Ausley thinks McCormick, who he called “a chamber guy through and through,” is ideal to help lead those conversations.

“The thing that impressed us most about Matt is he’s a very strong leader, with an ability to build really strong teams,” he said.

And building teams is one of McCormick’s first undertaking – that is, building his own team. The CEP has a number of open positions, including the crucial economic development specialist post. He is also trying to learn the CEP’s structure and programming to determine what changes or improvements he can offer, as well as looking at what programs or initiatives are needed in the community that the CEP can help foster.

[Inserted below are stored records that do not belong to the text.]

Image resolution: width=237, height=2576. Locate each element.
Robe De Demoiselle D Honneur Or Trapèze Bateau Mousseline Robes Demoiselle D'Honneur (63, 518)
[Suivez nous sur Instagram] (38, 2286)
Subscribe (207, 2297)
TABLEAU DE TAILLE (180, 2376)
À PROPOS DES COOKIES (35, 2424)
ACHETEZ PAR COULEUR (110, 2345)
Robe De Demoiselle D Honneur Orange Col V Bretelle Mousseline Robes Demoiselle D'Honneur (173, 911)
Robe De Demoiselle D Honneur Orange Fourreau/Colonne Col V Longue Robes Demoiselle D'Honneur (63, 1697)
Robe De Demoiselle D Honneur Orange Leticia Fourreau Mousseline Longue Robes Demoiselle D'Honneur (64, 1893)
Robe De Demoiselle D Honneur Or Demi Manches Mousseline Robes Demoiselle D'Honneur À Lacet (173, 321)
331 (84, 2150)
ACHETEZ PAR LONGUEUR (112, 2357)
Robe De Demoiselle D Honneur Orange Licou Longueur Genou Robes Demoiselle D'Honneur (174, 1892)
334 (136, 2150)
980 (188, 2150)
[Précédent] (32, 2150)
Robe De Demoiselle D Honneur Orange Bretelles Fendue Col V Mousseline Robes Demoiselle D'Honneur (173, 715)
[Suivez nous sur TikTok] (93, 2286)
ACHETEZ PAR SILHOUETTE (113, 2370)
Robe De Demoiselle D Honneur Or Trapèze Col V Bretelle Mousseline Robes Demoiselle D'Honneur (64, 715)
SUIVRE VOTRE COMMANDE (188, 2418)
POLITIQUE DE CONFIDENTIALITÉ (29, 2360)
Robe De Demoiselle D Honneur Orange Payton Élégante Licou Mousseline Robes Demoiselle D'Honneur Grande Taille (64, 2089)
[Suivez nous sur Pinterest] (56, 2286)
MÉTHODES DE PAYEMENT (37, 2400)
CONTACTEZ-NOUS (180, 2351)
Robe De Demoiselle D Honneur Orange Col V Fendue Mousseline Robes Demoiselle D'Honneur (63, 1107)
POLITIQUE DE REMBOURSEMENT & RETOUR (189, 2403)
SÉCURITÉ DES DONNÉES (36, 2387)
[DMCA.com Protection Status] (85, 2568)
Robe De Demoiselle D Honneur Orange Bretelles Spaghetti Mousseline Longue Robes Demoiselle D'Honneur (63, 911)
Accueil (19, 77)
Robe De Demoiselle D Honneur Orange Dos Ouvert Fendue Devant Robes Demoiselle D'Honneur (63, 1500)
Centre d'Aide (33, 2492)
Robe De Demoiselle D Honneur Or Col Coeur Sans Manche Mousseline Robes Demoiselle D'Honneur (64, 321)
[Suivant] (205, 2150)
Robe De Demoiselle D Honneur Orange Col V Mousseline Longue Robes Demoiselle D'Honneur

In Columbia, McCormick led two particularly impressive efforts to better the community. One was that chamber’s Leadership Visit program, where each year 70 people were chosen to visit another city and review their best practices that could be adopted back home.

The second thing McCormick helped bring to fruition was the building of a $2.8 billion widening of Interstate 70 from St. Louis to Kansas City that passes right through Columbia, including a new, sorely needed bridge over the Missouri River in Columbia.

As for McCormick’s personal life, he has been married to his wife, Tammi, for 28 years. She’s a speech pathologist. He notes that for 27 of those 28 years he has been in the chamber business, so “she is just as much a part of how this stuff works as I am.”

The McCormicks have two children: a 15-year-old daughter who attends Forest High and loves theater and running track; and a 20-year-old son who attends Valparaiso University in Indiana where he is on the swim team.

In his free time, McCormick like to bike, both mountain and road cycling, and has a boat, which he enjoys as much as he can.

As he continues to get to know the community and takes steps to make his mark on the CEP, McCormick said his focus is on the future.

“My main focus is not on making my mark,” he said, “but what is it that we need to be doing to be moving forward. My plan is not to be sitting still but to be looking forward.”